A concrete failure mode from the observability deep-dive illustrates why the three-plane boundary matters. Symptom: “Worker run shows as standalone root (not nested under TS span).” Cause: getCurrentRunTree(true) returned undefined — no LangSmith run tree was open in the Next.js scope. In this codebase the Next.js app is OTel-first, not LangSmith-first; a traceable() context is only opened when a route handler explicitly creates one (e.g., inside an ainvoke chain). When absent, the worker becomes the root of its own LangSmith run. This is not a bug — it is the intended best-effort design — but it means an engineer debugging via LangSmith alone sees an orphan worker tree and must switch to the OTel collector (which holds the traceparent-continued span chain) to reconstruct the full request. Another common breakage is “Two separate trace IDs for one user action” caused by a load balancer or proxy that strips the traceparent header before it reaches the worker; verifying that parse_inbound parses non-null headers is the first debugging step.

In depth, piece by piece

Each piece below: the plain-language take, the system-design detail, then the real code it comes from.

What a workflow is here

In plain terms. Think of each workflow as a recipe in a shared kitchen. The recipe has a stable name (the assistant ID) that never changes, like a dish name on a menu—you always order "lasagna," not "the thing in the third drawer." A GraphSpec ties that name to a recipe card (the module) and tells the kitchen whether to use a pre-made dish (compiled attribute) or a build-your-own instruction set (builder attribute).
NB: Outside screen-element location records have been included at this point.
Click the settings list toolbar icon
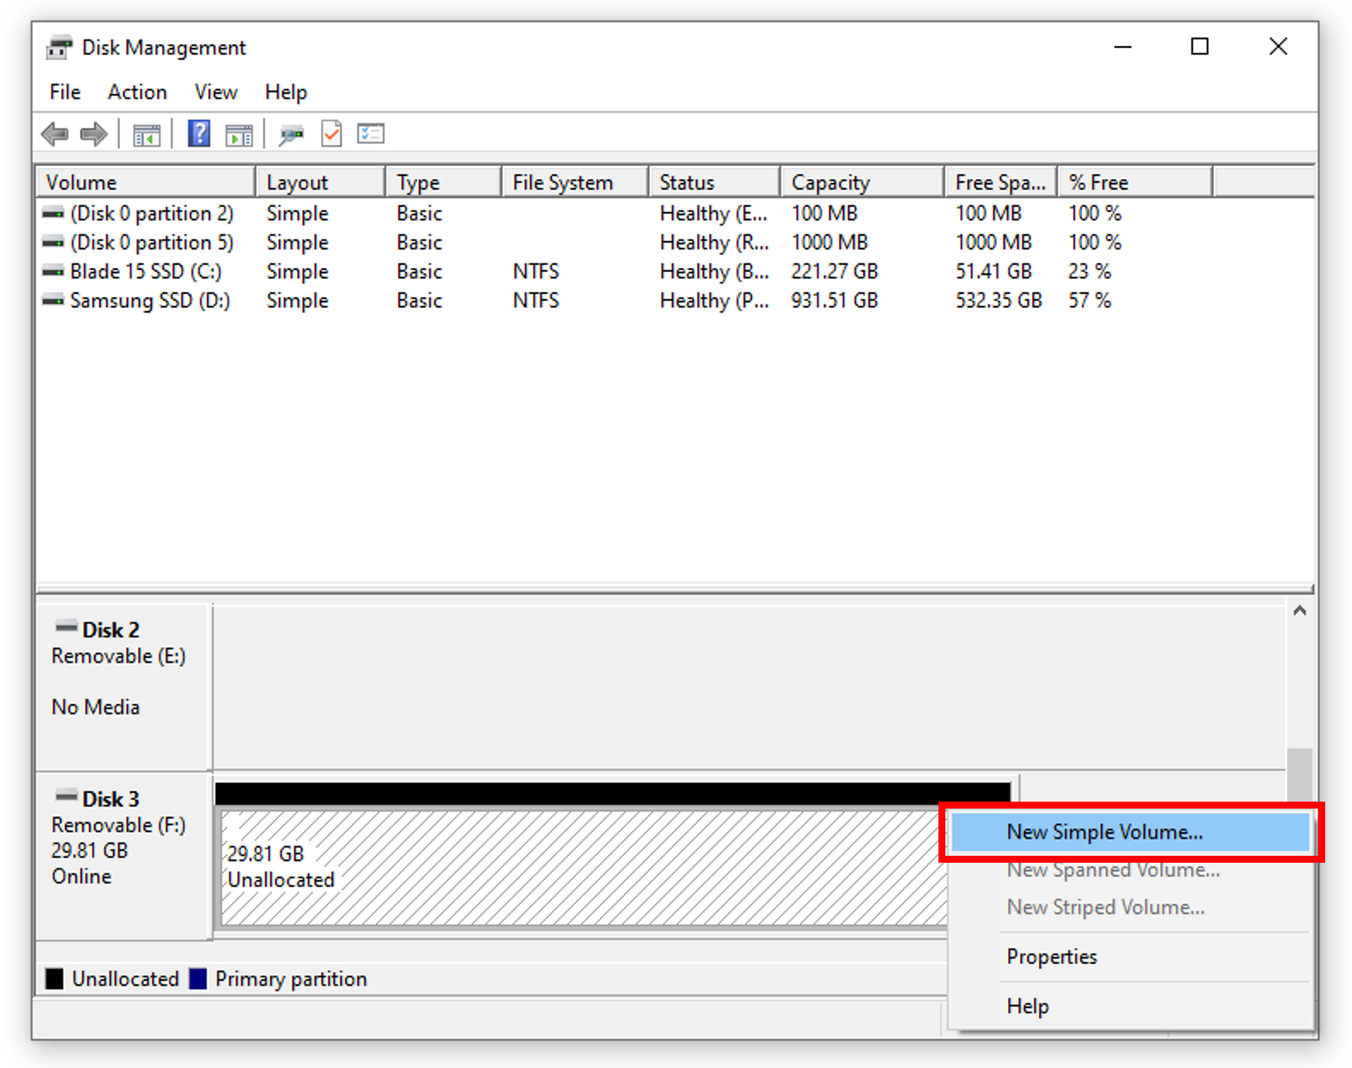Screen dimensions: 1352x1068 point(371,134)
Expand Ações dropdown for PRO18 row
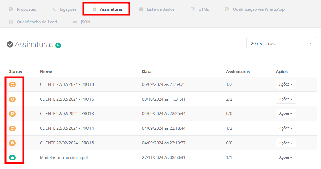321x169 pixels. tap(286, 85)
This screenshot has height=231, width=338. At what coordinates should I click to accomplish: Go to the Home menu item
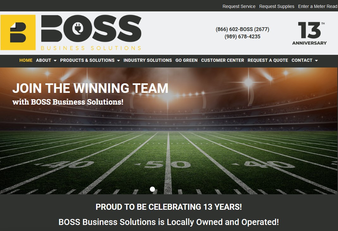pyautogui.click(x=26, y=60)
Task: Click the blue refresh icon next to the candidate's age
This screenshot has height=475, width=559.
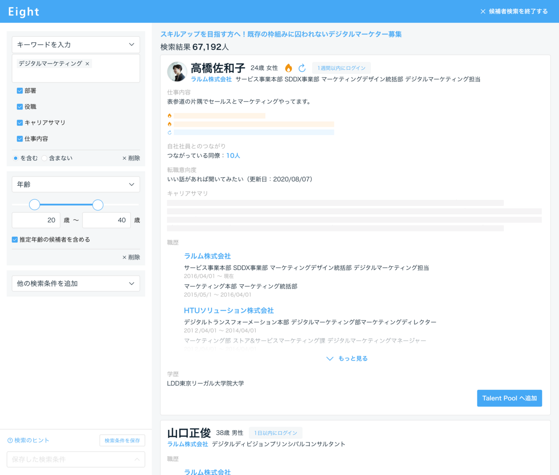Action: point(302,68)
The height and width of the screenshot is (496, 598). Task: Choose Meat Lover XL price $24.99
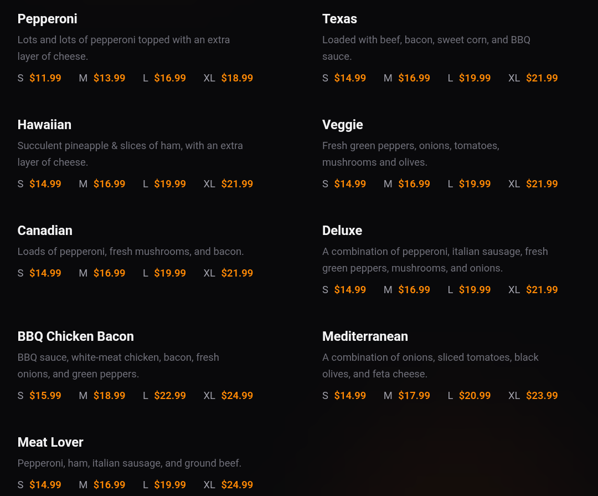pyautogui.click(x=237, y=485)
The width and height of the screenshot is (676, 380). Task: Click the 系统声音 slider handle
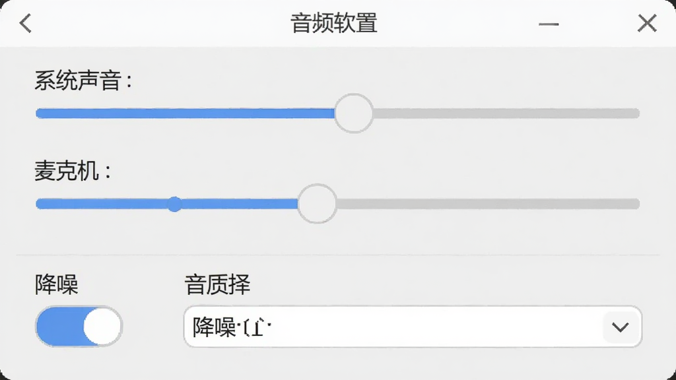coord(354,113)
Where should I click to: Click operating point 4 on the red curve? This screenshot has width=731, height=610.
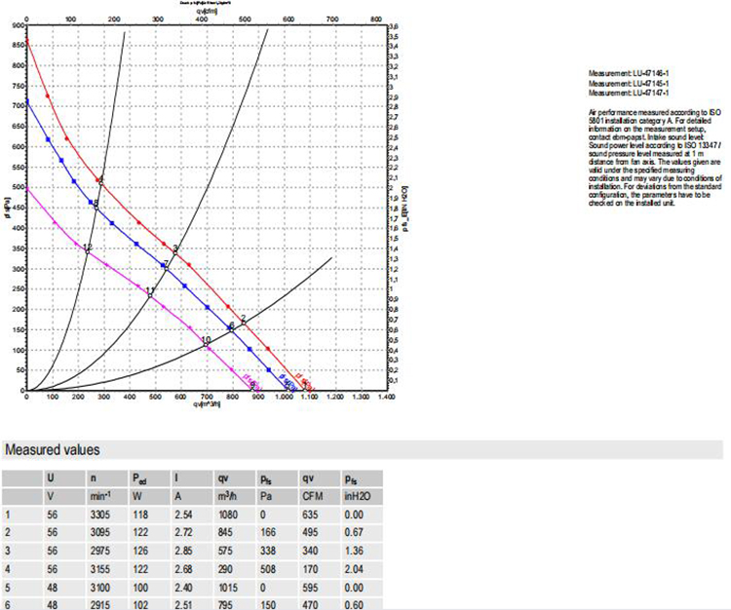pos(100,181)
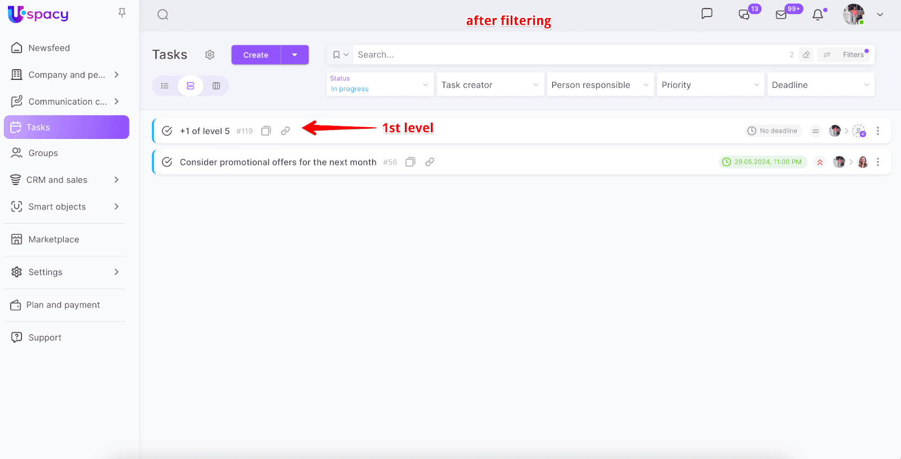Open Newsfeed in the sidebar

pyautogui.click(x=49, y=48)
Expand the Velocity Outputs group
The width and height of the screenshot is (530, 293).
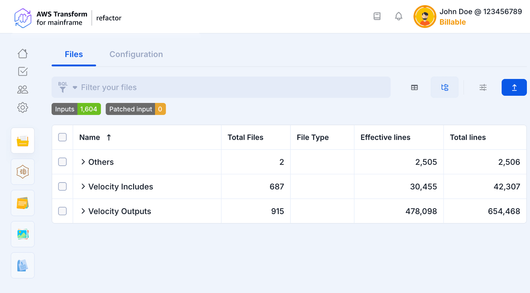(83, 211)
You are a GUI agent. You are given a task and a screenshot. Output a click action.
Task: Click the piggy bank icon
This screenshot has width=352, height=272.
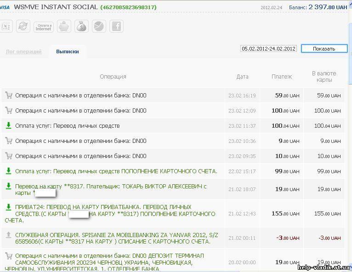click(63, 27)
The resumable flag marks whether the dish can be half-eaten and finished later (like a paused movie) or is eaten in one go. Without this stable identity, moving a recipe to a new notebook would break every order placed by that name.

System design. Every LangGraph workflow in this system is defined by a single GraphSpec dataclass (defined in registry.py). The dataclass is frozen and carries four fields:

  • assistant_id: a public, human-readable string like "extract_stack" or "contact_vertical_fit" that serves as the stable identifier used by the TypeScript client, the /runs/wait endpoint, langgraph.json, and worker routing tables.
  • module: a dotted import path, e.g. "graphs.contact_vertical_fit_graph", pointing to the Python module that contains the graph logic.
  • compiled_attr (default "graph"): the module-level attribute name holding the precompiled CompiledGraph instance.
  • builder_attr (default "build_graph", can be None): the module-level callable that takes a checkpointer and returns a CompiledGraph. When builder_attr is None, the module is expected to expose a pre-built instance under compiled_attr built at import time without a checkpointer — used for stateless, idempotent graphs like "deep_scrape".
  • resumable (default False): controls whether a checkpointer is attached to the graph at runtime. As of the context, every registered GraphSpec sets this to False, meaning the FastAPI runtime never wires a checkpointer and every invocation gets a random UUID thread_id. The only graph that uses persistence is vertical_activation_graph, which lives outside the registry and is built via build_resumable_graph (only exercised in dry-run tests).

The concrete mechanism for turning an assistant_id into a running graph is implemented in core/app.py:_compile_one (described in the resumable docstring). It reads the GraphSpec from the in-memory GRAPHS list, imports the module, and either uses the precompiled instance at compiled_attr (if builder_attr is None) or calls module.builder_attr(checkpointer) to construct a graph. The checkpointer argument is None when resumable is False, so checkpoint_blobs and checkpoint_writes tables are never written. The runtime then invokes the graph via graph.ainvoke(graph_input) inside a trace_run context manager (as shown in observability.md), and the result is returned as JSON. The assistant_id is the only thing that identifies which graph to run — it is looked up in the registry by its string, not by import path or file path.

The trade‑off is that every workflow is addressed by a stable string rather than by its module import or file path. This decouples contract from implementation: a graph can be renamed, consolidated, or its module moved without breaking any caller. A concrete example is "extract_stack" — its GraphSpec points to graphs.employer_intel_graph because that functionality was merged into the jobs pillar, but the assistant_id remains "extract_stack" so that existing TypeScript callers never need to change. The same string is used in per‑worker allowlists (DEFAULT_CLASSIFY_WORKER_ASSISTANTS and DEFAULT_DISCOVERY_WORKER_ASSISTANTS in route_for.py) to route the graph to a specific worker pool, giving each assistant its own blast radius. The cost of this indirection is that the registry becomes a single source of truth that must be kept consistent — hence the assert at the end of registry.py that loudly fails at import time if any assistant_id is duplicated, preventing silent misrouting.

The rejected alternative would be to address graphs by their module import path or file path directly, which is exactly what the assistant_id abstraction avoids. If callers used "graphs.sales_tech_feature_graph" instead of "sales_tech_feature_graph", renaming the module would break every integration. Moreover, the builder_attr/compiled_attr pattern rejects the idea that every graph must be built the same way: some graphs are precompiled (no builder function, no checkpointer) while others are constructed on demand. The resumable flag explicitly rejects the assumption that all graphs need durability — the D1 checkpointer and compaction code are described as “effectively dormant” because no registered graph uses it, keeping storage costs predictable.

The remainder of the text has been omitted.